▸ Rows on where targets appear

----------

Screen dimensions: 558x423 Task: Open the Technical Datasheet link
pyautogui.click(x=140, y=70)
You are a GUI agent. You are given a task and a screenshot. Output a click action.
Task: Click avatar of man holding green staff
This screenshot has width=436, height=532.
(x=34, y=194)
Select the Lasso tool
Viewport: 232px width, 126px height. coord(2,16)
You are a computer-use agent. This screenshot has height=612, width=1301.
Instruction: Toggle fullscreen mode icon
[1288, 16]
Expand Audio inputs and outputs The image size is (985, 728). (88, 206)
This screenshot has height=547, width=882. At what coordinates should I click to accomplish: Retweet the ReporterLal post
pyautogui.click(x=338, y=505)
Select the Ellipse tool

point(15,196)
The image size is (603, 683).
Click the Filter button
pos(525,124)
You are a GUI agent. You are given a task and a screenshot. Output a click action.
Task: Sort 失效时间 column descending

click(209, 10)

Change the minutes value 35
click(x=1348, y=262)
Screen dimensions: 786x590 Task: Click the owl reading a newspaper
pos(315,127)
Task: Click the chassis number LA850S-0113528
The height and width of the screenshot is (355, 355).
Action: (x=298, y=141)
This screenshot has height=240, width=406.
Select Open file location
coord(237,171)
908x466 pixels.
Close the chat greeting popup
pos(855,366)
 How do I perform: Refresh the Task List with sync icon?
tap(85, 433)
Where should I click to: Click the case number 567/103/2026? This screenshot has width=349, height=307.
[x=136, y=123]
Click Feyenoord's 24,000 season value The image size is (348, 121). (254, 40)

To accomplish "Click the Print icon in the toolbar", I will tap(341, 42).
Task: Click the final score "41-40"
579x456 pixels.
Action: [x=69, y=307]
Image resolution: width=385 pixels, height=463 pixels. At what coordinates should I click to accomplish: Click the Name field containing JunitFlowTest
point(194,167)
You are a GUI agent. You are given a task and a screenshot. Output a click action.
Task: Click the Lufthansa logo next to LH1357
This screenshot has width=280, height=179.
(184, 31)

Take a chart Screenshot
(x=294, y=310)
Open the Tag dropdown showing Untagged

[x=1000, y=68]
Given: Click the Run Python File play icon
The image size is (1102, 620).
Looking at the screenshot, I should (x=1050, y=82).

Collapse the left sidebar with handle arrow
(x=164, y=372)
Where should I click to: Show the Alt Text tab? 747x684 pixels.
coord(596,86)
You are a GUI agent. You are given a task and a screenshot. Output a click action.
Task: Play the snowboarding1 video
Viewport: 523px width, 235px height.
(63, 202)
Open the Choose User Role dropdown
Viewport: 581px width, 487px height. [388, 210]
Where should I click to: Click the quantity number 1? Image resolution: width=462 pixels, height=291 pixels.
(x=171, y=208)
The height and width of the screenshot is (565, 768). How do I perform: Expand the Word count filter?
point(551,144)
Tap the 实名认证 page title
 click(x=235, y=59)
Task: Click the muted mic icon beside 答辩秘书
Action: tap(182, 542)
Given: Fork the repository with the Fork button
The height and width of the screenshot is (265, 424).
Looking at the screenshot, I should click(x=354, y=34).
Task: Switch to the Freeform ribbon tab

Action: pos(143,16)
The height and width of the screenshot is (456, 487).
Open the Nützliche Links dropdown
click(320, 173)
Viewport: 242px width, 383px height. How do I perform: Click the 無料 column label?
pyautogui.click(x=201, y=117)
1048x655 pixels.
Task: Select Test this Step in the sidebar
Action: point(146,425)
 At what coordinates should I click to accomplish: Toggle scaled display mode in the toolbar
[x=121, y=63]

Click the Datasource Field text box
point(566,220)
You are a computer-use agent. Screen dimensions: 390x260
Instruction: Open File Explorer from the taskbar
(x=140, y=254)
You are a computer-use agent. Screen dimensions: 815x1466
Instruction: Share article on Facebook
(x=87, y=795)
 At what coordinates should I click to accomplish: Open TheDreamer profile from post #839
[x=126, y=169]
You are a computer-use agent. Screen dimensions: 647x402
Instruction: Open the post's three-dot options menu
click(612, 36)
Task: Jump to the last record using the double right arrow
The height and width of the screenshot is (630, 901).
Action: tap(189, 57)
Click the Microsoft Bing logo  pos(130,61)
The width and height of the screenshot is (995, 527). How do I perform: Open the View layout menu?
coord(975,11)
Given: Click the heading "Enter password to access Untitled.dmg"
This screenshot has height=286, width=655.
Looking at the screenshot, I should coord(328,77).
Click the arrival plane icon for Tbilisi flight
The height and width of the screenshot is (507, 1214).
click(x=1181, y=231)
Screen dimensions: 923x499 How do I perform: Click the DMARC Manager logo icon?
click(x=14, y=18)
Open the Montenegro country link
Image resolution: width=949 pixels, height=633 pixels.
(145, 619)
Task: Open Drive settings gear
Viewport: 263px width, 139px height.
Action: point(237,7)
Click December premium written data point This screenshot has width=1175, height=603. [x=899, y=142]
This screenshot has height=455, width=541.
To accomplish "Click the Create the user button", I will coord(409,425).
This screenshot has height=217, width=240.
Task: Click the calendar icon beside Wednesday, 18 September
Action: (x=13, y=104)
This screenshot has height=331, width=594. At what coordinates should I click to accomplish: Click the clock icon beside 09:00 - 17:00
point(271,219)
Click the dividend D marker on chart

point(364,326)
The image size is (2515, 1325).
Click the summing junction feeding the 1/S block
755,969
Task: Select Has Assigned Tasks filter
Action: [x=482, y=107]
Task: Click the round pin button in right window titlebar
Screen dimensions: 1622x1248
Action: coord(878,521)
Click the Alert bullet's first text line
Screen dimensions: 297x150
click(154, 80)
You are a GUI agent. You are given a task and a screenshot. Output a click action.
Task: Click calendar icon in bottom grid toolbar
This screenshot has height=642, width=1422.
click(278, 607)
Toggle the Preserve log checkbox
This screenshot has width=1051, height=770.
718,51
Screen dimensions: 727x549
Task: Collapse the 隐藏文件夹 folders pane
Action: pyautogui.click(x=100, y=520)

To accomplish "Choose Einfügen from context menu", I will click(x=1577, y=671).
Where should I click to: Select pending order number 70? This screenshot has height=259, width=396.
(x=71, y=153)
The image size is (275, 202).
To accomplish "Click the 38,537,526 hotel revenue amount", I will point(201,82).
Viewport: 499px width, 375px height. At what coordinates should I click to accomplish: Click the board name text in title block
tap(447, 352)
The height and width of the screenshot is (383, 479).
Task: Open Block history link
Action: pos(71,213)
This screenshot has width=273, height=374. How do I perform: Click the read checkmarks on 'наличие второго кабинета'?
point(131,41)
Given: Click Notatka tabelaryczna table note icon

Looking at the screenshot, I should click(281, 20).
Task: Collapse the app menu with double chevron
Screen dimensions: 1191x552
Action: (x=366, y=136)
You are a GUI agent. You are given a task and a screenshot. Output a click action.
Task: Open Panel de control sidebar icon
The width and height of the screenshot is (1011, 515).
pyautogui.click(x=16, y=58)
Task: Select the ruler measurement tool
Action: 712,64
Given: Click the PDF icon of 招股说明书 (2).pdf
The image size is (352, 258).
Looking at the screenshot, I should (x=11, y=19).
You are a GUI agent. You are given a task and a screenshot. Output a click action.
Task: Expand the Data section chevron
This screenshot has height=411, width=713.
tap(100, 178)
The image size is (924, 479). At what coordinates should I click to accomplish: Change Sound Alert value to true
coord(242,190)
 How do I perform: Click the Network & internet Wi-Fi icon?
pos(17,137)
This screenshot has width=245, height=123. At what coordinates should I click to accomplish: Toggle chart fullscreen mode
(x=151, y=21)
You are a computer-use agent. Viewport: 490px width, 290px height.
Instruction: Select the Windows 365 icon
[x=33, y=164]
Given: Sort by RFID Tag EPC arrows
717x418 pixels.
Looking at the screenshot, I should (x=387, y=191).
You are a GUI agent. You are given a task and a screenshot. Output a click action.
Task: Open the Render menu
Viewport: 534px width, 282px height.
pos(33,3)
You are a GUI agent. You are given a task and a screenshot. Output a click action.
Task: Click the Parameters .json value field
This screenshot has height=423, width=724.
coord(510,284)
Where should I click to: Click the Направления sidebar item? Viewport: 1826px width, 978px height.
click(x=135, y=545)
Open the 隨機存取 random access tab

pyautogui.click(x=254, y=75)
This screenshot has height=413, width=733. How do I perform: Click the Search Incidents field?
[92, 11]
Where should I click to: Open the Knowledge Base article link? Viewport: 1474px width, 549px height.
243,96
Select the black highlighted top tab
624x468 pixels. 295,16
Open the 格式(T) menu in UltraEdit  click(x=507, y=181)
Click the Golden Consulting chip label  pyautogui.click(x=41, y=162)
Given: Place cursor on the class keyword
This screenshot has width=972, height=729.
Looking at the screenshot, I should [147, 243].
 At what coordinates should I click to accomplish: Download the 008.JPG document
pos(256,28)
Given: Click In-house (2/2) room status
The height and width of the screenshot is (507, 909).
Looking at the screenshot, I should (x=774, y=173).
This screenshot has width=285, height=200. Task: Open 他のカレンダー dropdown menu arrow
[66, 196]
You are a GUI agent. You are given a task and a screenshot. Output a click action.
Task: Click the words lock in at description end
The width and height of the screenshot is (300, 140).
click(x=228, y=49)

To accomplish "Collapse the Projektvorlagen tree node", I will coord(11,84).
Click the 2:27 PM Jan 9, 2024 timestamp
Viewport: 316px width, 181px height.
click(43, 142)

----------

▸ The task
Copy out the material exactly, beginning with the line that contains "will tap(341, 42)." and continuing through the line that contains "(x=164, y=372)".

▸ Solution for this task
To accomplish "Click the Print icon in the toolbar", I will tap(341, 42).
Task: Click the final score "41-40"
579x456 pixels.
Action: [x=69, y=307]
Image resolution: width=385 pixels, height=463 pixels. At what coordinates should I click to accomplish: Click the Name field containing JunitFlowTest
point(194,167)
You are a GUI agent. You are given a task and a screenshot. Output a click action.
Task: Click the Lufthansa logo next to LH1357
This screenshot has width=280, height=179.
(184, 31)

Take a chart Screenshot
(x=294, y=310)
Open the Tag dropdown showing Untagged

[x=1000, y=68]
Given: Click the Run Python File play icon
The image size is (1102, 620).
Looking at the screenshot, I should (x=1050, y=82).

Collapse the left sidebar with handle arrow
(x=164, y=372)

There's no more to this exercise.